L'Invaincu, lui aussi couronné d'un prix à l'étranger (Lion d'or au festival de Venise de 1957) mais qui ne rencontrera pas en Inde le même succès, le film y suscitant même quelques polémiques quant au comportement des personnages. Trois ans après ce deuxième volet, Le monde d'Apu achève le récit de la vie d'Apu, mené depuis sa naissance et son enfance, en pleine campagne (La Complainte du sentier, dont l'action est située dans les années 1910), jusqu'aux années 1930 où Apu, désormais adulte, fixé à Calcutta, doit affronter son destin après avoir perdu tous les membres de sa famille ainsi que sa femme, le laissant   seul avec un enfant en bas âge. Entre ces deux volets, L'Invaincu nous conte une partie de son enfance (à Bénarès) puis son adolescence, son départ pour Calcutta et sa séparation avec sa mère, laissée seule à la campagne alors que ses brillants résultats scolaires et une bourse d'étude lui permettent de prendre son envol. Dès ces premiers films, plastiquement magnifiques, Satayajit Ray affirme une esthétique très personnelle combinant l'influence de ses maîtres revendiqués (Ford, Renoir...) à une approche poétique profondément indienne de son pays, dans son approche du temps, par exemple. Son approche «néoréaliste »   de l'Inde, le traitement très fin de la psychologie de ses personnages, bien éloignés des canons imposés par l'industrie locale, le singularisent de ses compatriotes et lui apportent d'emblée une reconnaissance internationale.

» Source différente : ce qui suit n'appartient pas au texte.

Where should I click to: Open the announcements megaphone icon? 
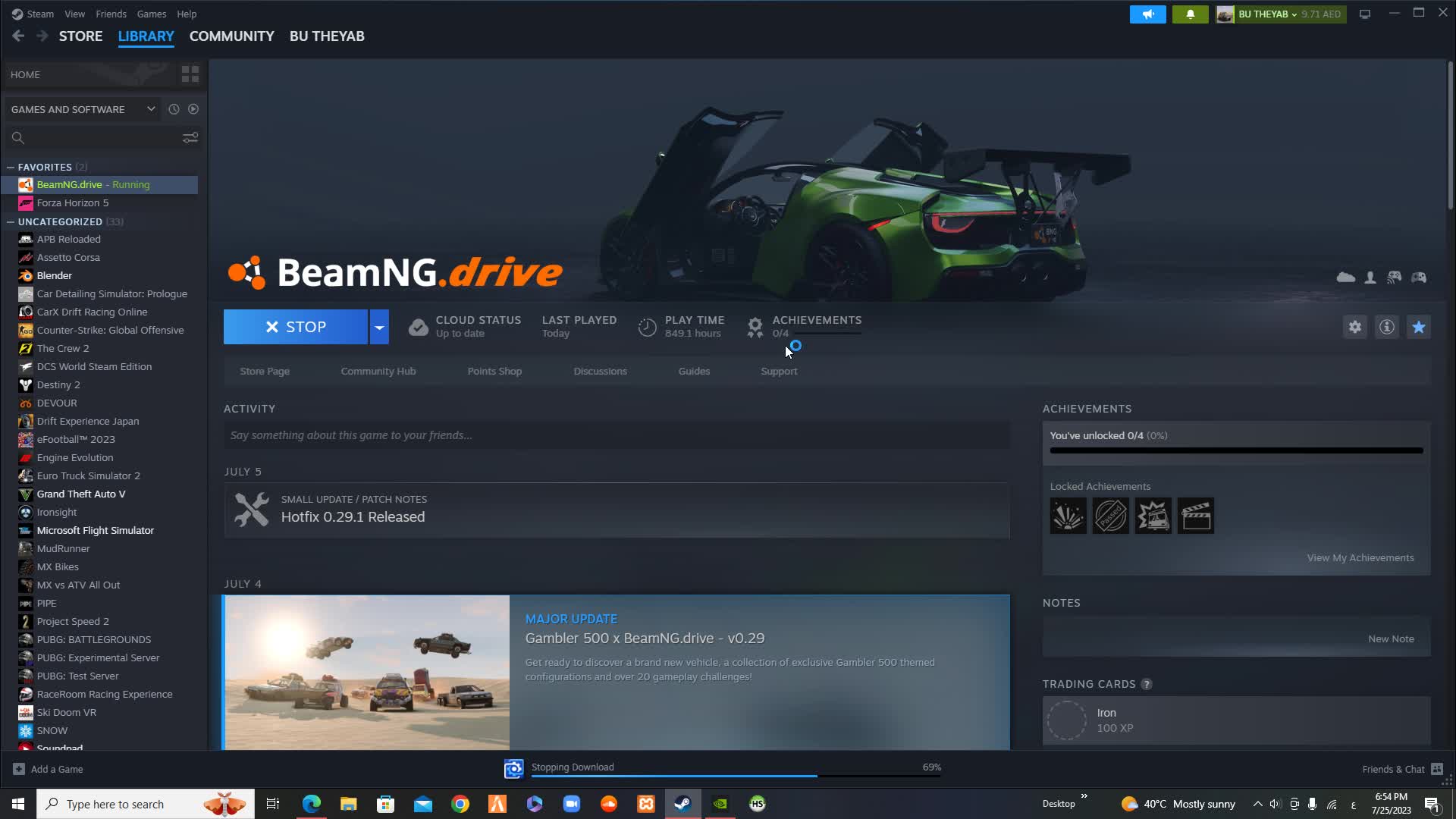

Une œuvre à la fois profondément indienne et universelle
Il tourne en 1958, avant le dernier volet de « la trilogie d'Apu » donc, Le Salon de musique, peinture sensible d'un aristocrate bengali décadent s'accrochant aux vestiges d'un monde qui disparaît, sacrifiant sa fortune pour l'amour de la musique (et des danses traditionnelles) et des réceptions données dans son salon. Le film contribuera à établir durablement Ray sur les cartes du cinéma mondial. Il est également pour son auteur l'occasion de mettre la musique au cœur d'une de ses œuvres ; elle joue un rôle essentiel dans le vie de Ray, cinéaste, graphiste, écrivain   (il est l'auteur de romans policiers et de science fiction à succès) mais aussi musicien, compositeur de la musique de la plupart de ses films à partir des années 1960. Satyajit Ray réalisera, en trente-cinq ans environ, quelques court métrages et une trentaine de longs métrages -pour l'essentiel de fiction mais aussi documentaires- au fil desquels, comme le remarque Charles Tesson, le thème du passage occupe une place centrale : passage d'un âge à un autre, d'une époque à une autre, de la campagne à la ville, de l'univers familial au monde extérieur... Certains acteurs, comme Soumitra Chatterjee, qui interprète Apu adulte, l'accompagneront tout au long de sa carrière dans sa volonté de saisir le temps qui passe et les mutations de la société indienne et bengalie en particulier, à laquelle il consacrera toute son œuvre. Au   sein   de   cette   œuvre   d'apparence   très   uniforme,   il   réalisera   toutefois   aussi bien   des portraits psychologiques (Charulata, 1964), des films sur sa ville de Calcutta, des films pour les enfants (Les Aventures de Goopy et Bagha, 1968, d'après des contes écrits par son grand-père), des films historiques ou des études de l'Inde contemporaine, en particulier à la fin de sa vie (Le Visiteur, 1991). Sujet à des problèmes cardiaques depuis les années 1980, il meurt en 1992 à Calcutta.